En aquella ocasión la Fiscalía actúo de oficio porque los familiares no presentaron denuncia y el 30 de diciembre se procedió al allanamiento del sanatorio donde la profe entró caminando por un quiste ovárico y le sacaron a las apuradas hasta el Hospital de Calle'i de San Lorenzo, donde finalmente falleció.

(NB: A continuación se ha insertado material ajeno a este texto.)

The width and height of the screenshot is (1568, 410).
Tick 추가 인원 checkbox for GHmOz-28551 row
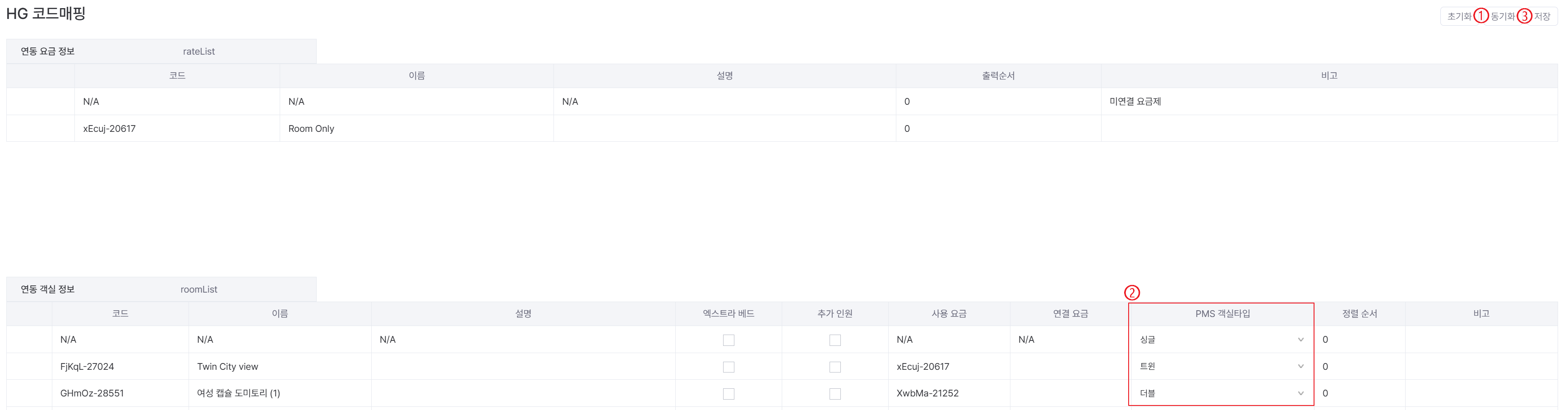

Ahora, el Ministerio Público imputó a una parte del plantel médico del sanatorio privé Santa Ana de la ciudad de Guarambaré, donde se realizó una cirugía, sin contar con los equipos básicos para el efecto.

El fiscal Eduardo Román imputó por Homicidio Culposo a María Gilda Villalba Vda. de Espínola, Lic. en Enfermería y propietaria del citado sanatorio.
Además a los profesionales: Arnaldo Montiel Roa (médico cirujano) y Rafael Báez Ortigoza, quien se desempeña como Lic. en Anestesiología.
La hipótesis principal sería que el referido personal médico llevó adelante la intervención quirúrgica sin el carro de paro completo.
Este equipo es obligatorio para estos procedimientos y al necesitar, tuvieron que salir a prestar un desfibrilador del centro médico local para reanimar a la mujer, quien habría entrado en un paro cardiorrespiratorio.
Para más yapa, la Fiscalía constató que el sanatorio, presumiblemente, actuaba sin tener la habilitación correspondiente del Ministerio de Salud.